Itu juga kenapa di alam bawah sadar mayoritas penggemar sepak bola di Indonesia, adalah terlarang mengasosiasikan Persipura Jayapura sebagai simbol resistensi orang Papua. Tidak akan percaya bahwa setiap kali klub ini menang melawan Persija Jakarta, yang dibayangkan di kampung-kampung di Papua adalah kemenangan simbolis mereka terhadap otoritarianisme Jakarta. Sehingga tidak mungkin membayangkan bagaimana orang Papua melihat setiap kemenangan Persipura akan dirayakan sebagai satu uppercut ke rahang penguasa.
* * *
Di Indonesia, FC Barcelona memiliki kantong pendukung dengan jumlah yang tidak sedikit. Tapi sejak masifnya industrialisasi sepak bola yang merajalela sejak dasawarsa keenam abad 20, para penggemar FC Barcelona sebagian besar tidak lebih dari kerumunan laron yang mengepung bola lampu ketika hujan sedang deras. Klub ini mendunia sebagai ikon kapitalisme dalam sepakbola tanpa nilai kultural dan politik. Menjadi sekadar komoditi recehan yang setara dengan botol Coca Cola, gerai ayam goreng cepat saji atau sajian kopi ala Starbuck.
Itu mengapa, membicarakan relevansi referendum Catalunya dengan kasus Papua tentu akan menuai resistensi. Menemukan korelasi antara apa yang sedang berlangsung di Spanyol dan Indonesia tentu saja akan dinilai sebagai upaya membanding-bandingkan antara apel dan kain pel.
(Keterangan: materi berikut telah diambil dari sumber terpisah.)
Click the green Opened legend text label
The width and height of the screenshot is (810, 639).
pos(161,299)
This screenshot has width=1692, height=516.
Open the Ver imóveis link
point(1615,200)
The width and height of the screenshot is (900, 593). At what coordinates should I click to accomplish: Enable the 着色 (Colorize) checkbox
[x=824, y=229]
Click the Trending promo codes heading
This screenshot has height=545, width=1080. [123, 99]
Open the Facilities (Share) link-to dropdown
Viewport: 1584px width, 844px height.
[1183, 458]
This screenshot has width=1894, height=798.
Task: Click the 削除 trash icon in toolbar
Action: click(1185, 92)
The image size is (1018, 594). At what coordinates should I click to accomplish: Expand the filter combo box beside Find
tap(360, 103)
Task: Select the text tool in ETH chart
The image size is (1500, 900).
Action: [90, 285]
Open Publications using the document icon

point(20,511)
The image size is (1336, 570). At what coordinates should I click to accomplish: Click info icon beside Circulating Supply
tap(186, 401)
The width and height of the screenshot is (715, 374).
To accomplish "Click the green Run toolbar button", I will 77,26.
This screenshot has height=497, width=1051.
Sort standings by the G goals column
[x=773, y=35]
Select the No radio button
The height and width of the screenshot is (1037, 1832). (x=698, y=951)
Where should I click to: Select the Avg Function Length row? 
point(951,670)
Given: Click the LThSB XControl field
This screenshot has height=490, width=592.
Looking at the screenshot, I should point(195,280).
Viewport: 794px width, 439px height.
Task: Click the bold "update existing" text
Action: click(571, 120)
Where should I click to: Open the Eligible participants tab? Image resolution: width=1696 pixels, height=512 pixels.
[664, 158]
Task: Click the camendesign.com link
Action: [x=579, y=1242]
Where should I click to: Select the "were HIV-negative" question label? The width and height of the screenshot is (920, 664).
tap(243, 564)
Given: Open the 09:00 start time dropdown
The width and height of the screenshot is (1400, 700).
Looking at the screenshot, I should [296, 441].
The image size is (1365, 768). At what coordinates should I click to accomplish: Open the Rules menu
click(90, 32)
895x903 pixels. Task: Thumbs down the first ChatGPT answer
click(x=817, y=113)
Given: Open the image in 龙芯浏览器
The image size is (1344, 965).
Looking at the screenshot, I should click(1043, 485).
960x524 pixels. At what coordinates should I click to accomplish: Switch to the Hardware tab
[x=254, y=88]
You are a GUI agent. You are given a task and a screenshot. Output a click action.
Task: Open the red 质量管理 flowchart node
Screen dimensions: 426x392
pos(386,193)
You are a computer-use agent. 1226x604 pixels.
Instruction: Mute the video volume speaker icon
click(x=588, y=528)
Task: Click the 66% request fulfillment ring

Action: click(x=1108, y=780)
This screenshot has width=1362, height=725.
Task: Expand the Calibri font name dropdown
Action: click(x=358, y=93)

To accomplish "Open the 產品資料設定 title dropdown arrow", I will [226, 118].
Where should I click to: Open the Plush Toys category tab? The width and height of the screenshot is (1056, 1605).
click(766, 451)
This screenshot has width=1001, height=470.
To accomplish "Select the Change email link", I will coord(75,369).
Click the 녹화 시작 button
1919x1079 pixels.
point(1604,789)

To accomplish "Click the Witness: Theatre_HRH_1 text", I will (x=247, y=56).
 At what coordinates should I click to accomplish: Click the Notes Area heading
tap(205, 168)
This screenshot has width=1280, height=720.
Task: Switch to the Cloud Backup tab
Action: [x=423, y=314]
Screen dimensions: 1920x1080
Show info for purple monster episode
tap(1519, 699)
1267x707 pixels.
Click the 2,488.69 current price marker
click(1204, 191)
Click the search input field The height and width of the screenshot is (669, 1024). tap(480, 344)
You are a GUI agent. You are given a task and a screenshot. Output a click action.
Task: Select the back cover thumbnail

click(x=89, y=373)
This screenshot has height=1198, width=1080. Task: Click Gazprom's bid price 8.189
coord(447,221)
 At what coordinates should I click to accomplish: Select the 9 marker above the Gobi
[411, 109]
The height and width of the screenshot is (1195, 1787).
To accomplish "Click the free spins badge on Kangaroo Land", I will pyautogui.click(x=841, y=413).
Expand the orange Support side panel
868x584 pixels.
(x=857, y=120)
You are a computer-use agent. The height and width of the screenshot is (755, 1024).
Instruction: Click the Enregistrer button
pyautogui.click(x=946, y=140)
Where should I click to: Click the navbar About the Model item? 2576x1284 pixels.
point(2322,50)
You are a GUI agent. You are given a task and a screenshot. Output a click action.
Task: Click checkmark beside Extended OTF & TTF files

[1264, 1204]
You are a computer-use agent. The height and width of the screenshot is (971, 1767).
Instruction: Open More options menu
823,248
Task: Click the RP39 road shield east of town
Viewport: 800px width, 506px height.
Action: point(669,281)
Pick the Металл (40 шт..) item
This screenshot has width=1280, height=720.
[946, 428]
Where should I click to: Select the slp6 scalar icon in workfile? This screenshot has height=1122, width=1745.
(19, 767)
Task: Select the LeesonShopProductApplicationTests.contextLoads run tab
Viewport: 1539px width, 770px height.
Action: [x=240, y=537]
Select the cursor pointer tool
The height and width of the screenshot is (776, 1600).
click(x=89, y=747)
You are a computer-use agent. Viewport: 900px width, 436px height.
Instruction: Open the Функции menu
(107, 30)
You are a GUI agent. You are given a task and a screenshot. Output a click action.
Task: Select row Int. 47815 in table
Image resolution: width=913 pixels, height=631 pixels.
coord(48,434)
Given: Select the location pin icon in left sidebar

Kritikan tersebut tidak hanya akan datang dari kerumunan Madridistas yang berisik seperti Jendral Franco, tapi juga dari laron-laron yang melabeli diri mereka sebagai Barcelonistas.
Sebabnya cuma satu. Kita lebih senang mengenali semut di ujung lautan ketimbang melihat gajah yang berdiri mengangkang di depan wajah.